Is Cognitive Orientation to daily Occupational Performance (CO-OP) more effective to achieve personal goals than conventional habilitation services for children with cerebral palsy or spina bifida?

ISRCTN	ISRCTN12888658
DOI	https://doi.org/10.1186/ISRCTN12888658

Submission date: 04/02/2020
Registration date: 12/02/2020
Last edited: 10/06/2022

Recruitment status: No longer recruiting
Overall study status: Completed
Condition category: Nervous System Diseases

Prospectively registered

Protocol

Statistical analysis plan

Results

Individual participant data

Plain English summary of protocol

Background and study aims
Research shows that people with Cerebral Palsy (CP) and Spina Bifida (SP) have difficulties governing their own lives due to executive dysfunctions (problem-solving, planning, initiation). Cognitive Orientation in Daily Occupational Performance (CO-OP) has been shown to enhance self-efficacy and executive functions in young adults with CP or SB through the enablement of self-chosen goals by learning of strategy-use and metacognitive thinking. This study aims to investigate the efficacy of CO-OP for children and adolescents with CP or SB compared to conventional habilitation services.

Who can participate?
Children and adolescents 9 to 16 year olds with cerebral palsy (with fairly good ability to use their hands) or spina bifida (with and without hydrocephalus) who:
1. Have experienced problems performing or organizing activities due to difficulties with initiative, planning, problem-solving and decision-making process
2. Go to school in compulsory school in the mainstream curriculum and communicate in Swedish
3. Are capable of formulating their own goals

What does the study involve?
The children and adolescents are randomly allocated to either a 10-week intervention with CO-OP or a waitlist group with ordinary habilitation services (control group).

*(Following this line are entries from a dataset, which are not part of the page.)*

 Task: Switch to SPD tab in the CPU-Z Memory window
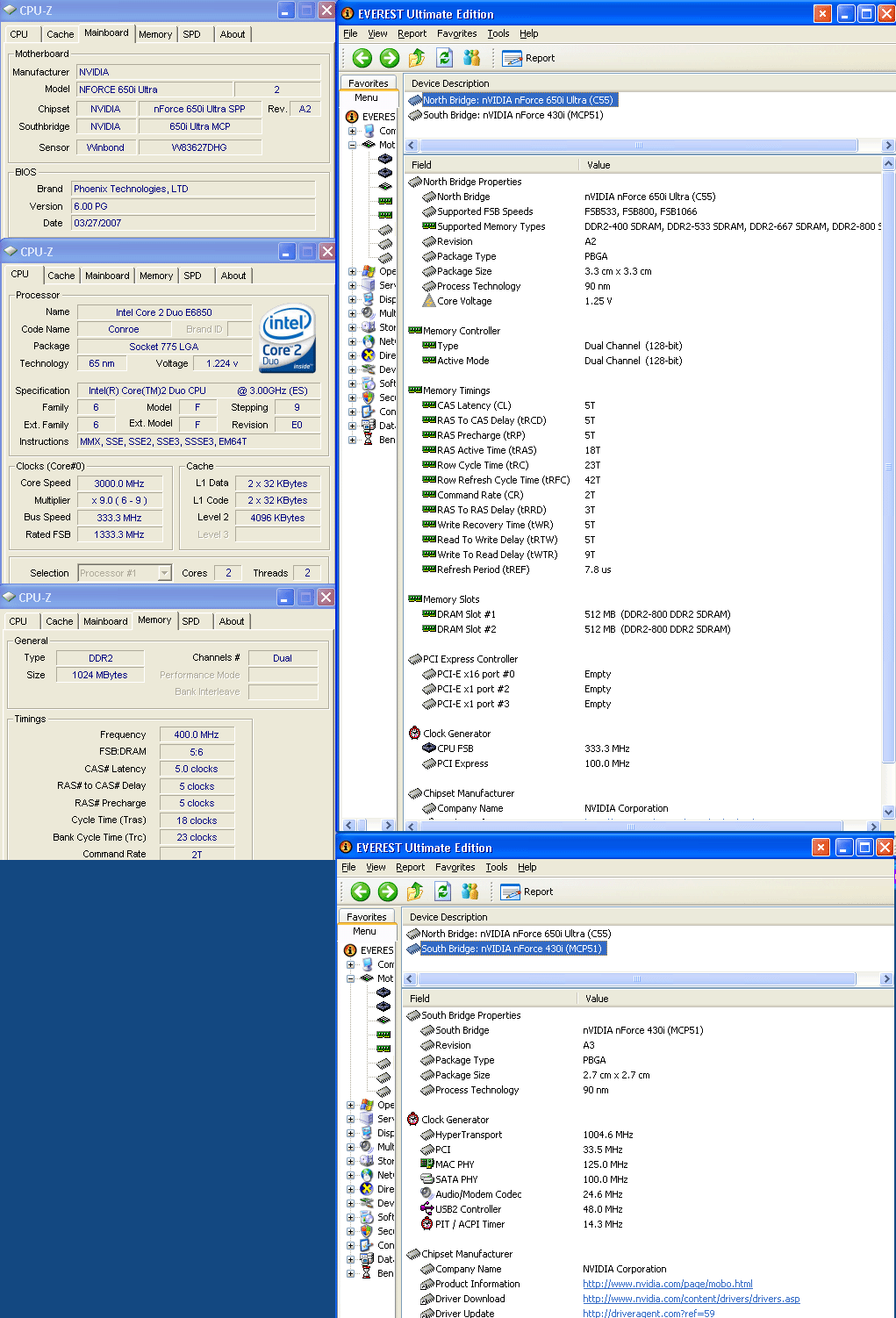click(x=190, y=621)
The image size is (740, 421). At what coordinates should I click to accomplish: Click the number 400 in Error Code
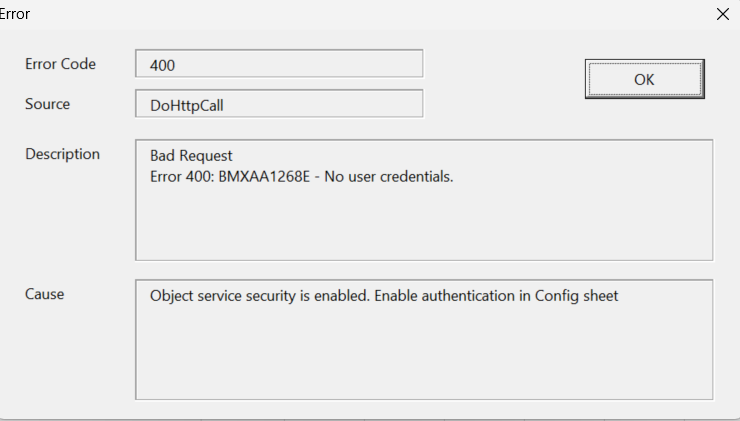pyautogui.click(x=162, y=65)
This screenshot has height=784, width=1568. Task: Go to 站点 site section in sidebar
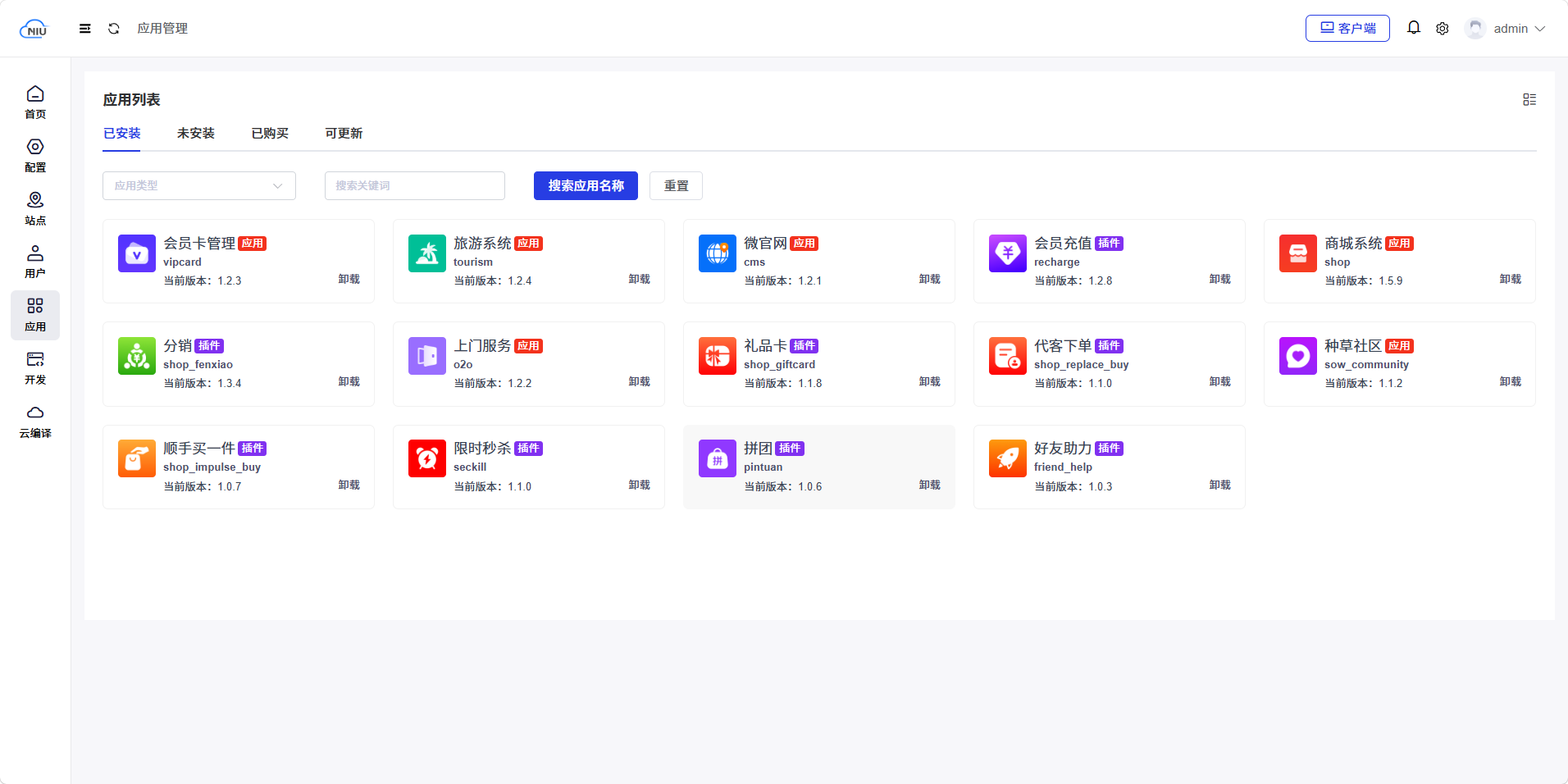tap(35, 208)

After 10 weeks the groups switch so the children and adolescents in the waitlist group start a COOP intervention. Four goals are identified by each child both in the intervention group and the control group (one remains untrained to study generalization and transfer to other environments or new situations). Investigations are done before and directly after the intervention and 3 months after.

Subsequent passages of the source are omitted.